Text block:
/kGCN

A graph-based deep learning framework for life science

Primary LanguagePythonOtherNOASSERTION

kGCN: a graph-based deep learning framework for life science

Installation

A setup script is under construction. Now, you have to execute the python codes directly.

Requirements

  • python: >3.6
  • tensorflow: >1.12 (partially suporting TensorFlow2 by the compatible mode, but does NOT guarantee working on TensorFlow2)
  • joblib
  • numpy
  • scipy
  • scikit-learn: >0.21
  • matplotlib

To install additional modules:

Run the demo

This is a TensorFlow implementation of Graph Convolutional Networks for the task of classification of graphs.

Our implementation of Graph convolutional layers consulted the following paper:

Thomas N. Kipf, Max Welling, Semi-Supervised Classification with Graph Convolutional Networks (ICLR 2017)

For training with a dataset, example_jbl/synthetic.jbl, by using a neural network defined in example_model/model.py

kgcn train --config example_config/sample.json

where sample.json is a config file.

For testing and inferrence

kgcn infer --config example_config/sample.json --model model/model.sample.last.ckpt

where model/model.sample.last.ckpt is a trained model file.

Sample dataset

Our sample dataset file (example.jbl) is created by the following command:

python example_script/make_example.py

When you create your own dataset, you can refer make_sample.py. This script converts adjacency matrices (example_data/adj.txt), features (example_data/feature.txt), and labels (example_data/label.txt) into the dataset file (example_jbl/sample.jbl)

Directives:
- A) Render this sentence from the kGCN page in Spanish: "This is a TensorFlow implementation of Graph Convolutional Networks for the task of classification of graphs."
- B) According to the kGCN page, which paper did the implementation of the graph convolutional layers consult?
- C) Write out the part of the kGCN page that opens with the words containing "To install additional" and closes with "Networks (ICLR 2017)".
Rely only on the kGCN page for what follows.

Extracted information:
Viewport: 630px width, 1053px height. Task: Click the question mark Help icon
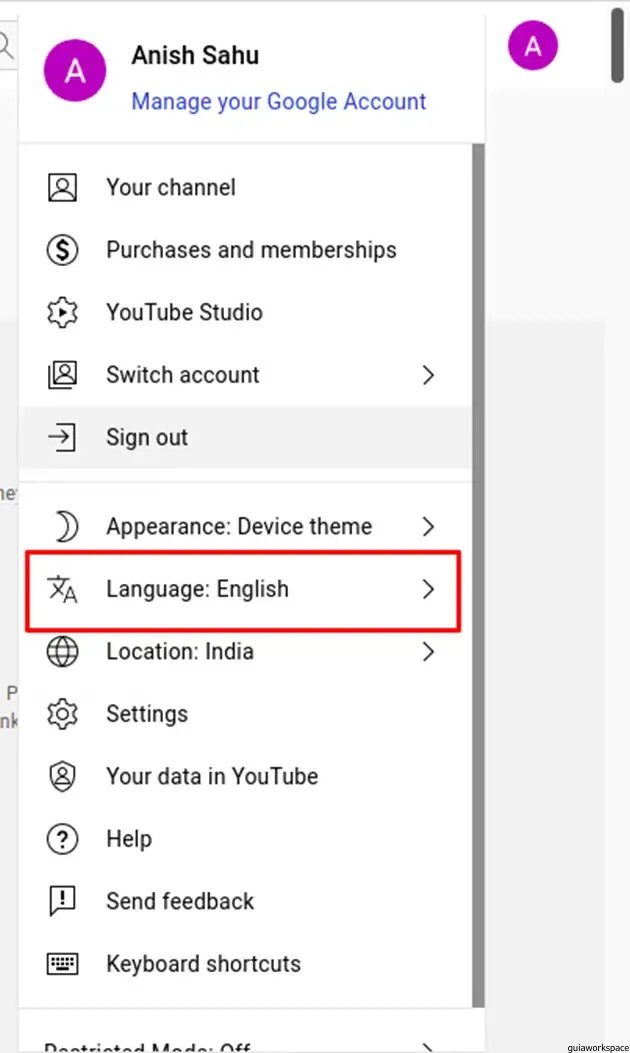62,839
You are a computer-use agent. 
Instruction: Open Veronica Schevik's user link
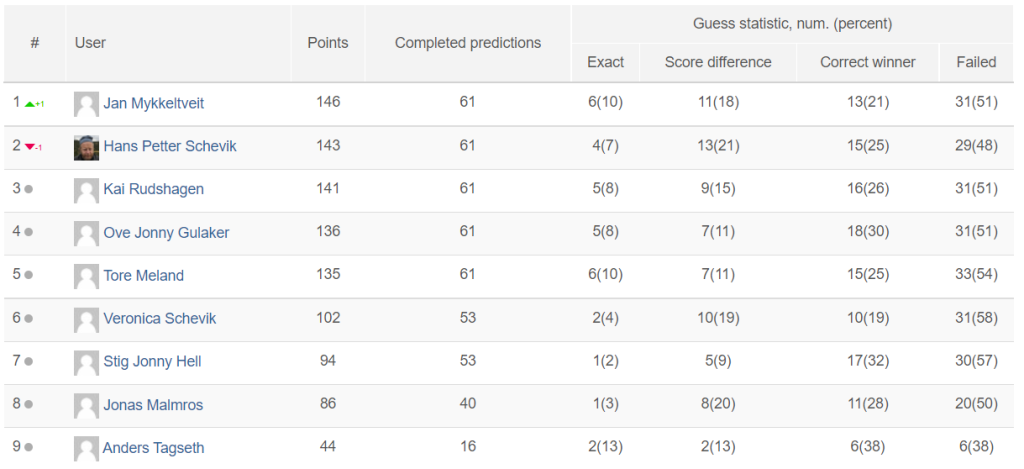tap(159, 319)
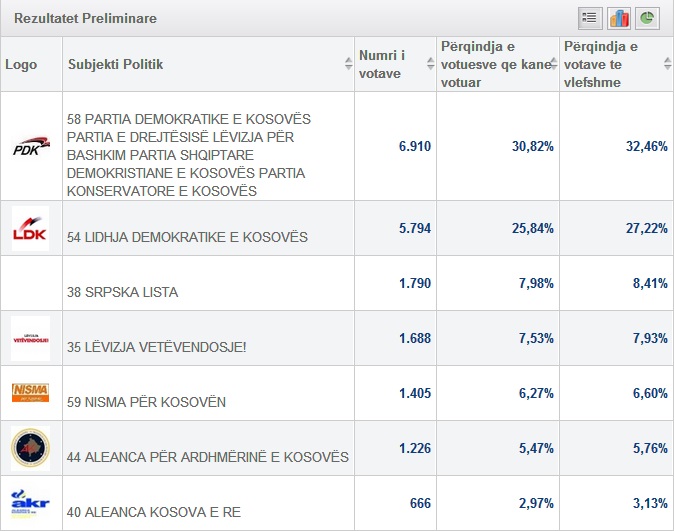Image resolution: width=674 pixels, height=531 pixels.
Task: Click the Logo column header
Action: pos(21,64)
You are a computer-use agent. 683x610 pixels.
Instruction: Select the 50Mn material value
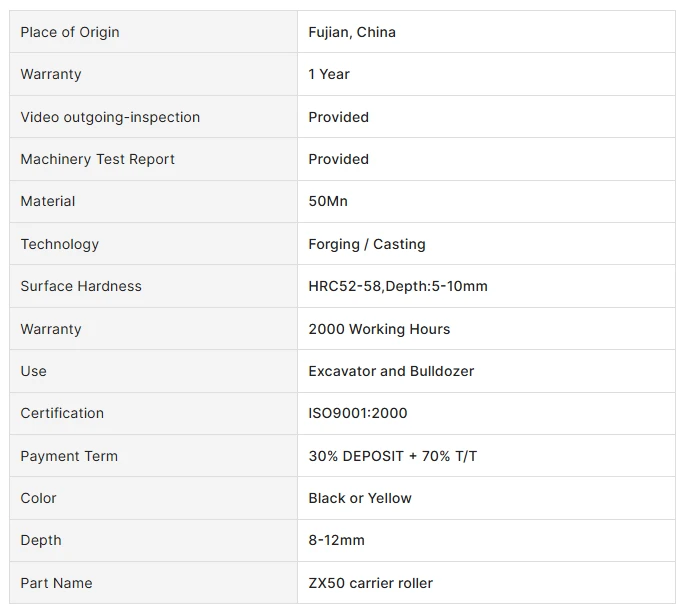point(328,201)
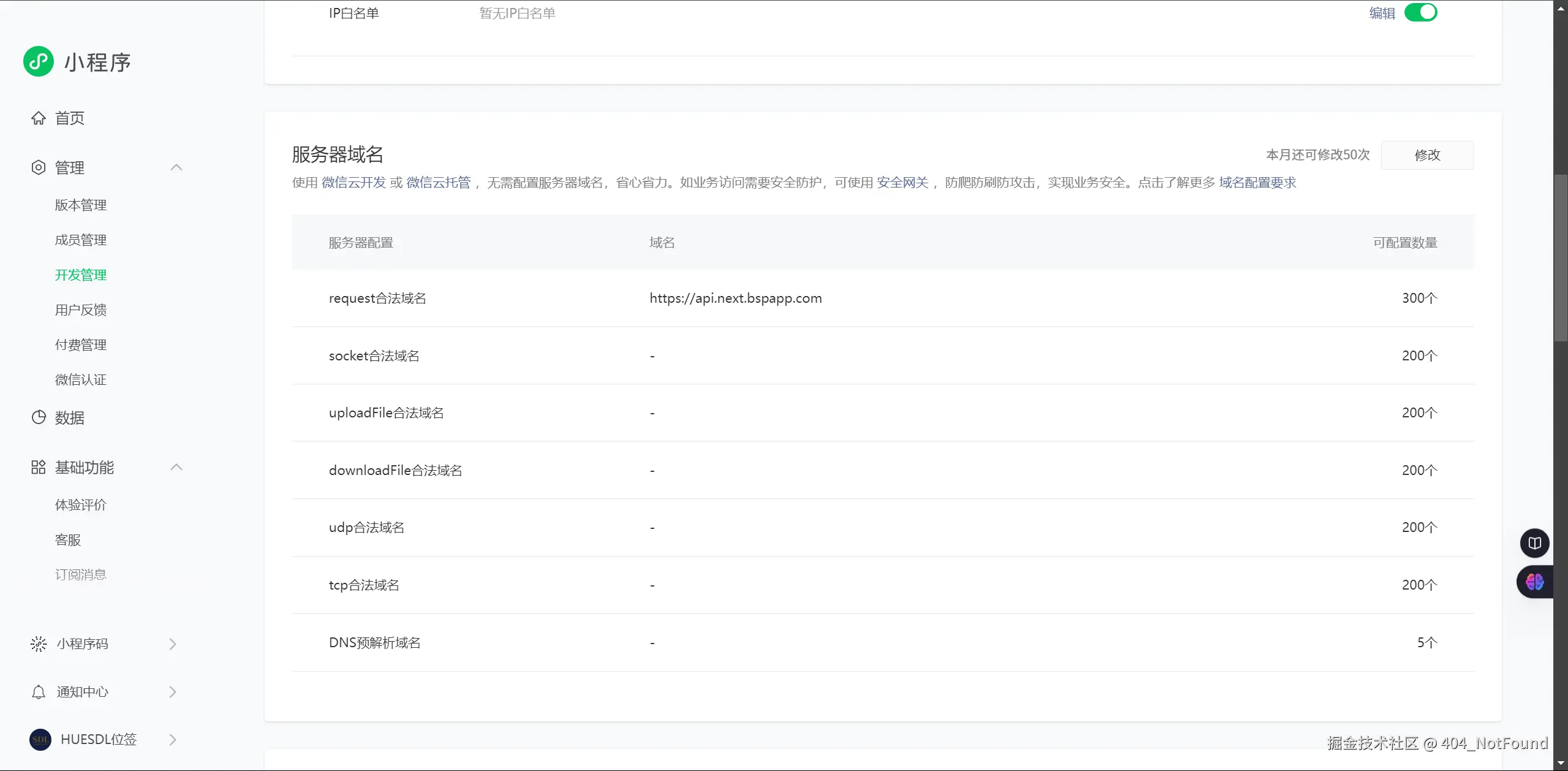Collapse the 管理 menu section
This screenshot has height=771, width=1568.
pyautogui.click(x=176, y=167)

Outputs for the tasks:
- A) Esta es una implementación en TensorFlow de redes convolucionales de grafos para la tarea de clasificación de grafos.

- B) Thomas N. Kipf and Max Welling, "Semi-Supervised Classification with Graph Convolutional Networks" (ICLR 2017).

- C)
To install additional modules:

Run the demo

This is a TensorFlow implementation of Graph Convolutional Networks for the task of classification of graphs.

Our implementation of Graph convolutional layers consulted the following paper:

Thomas N. Kipf, Max Welling, Semi-Supervised Classification with Graph Convolutional Networks (ICLR 2017)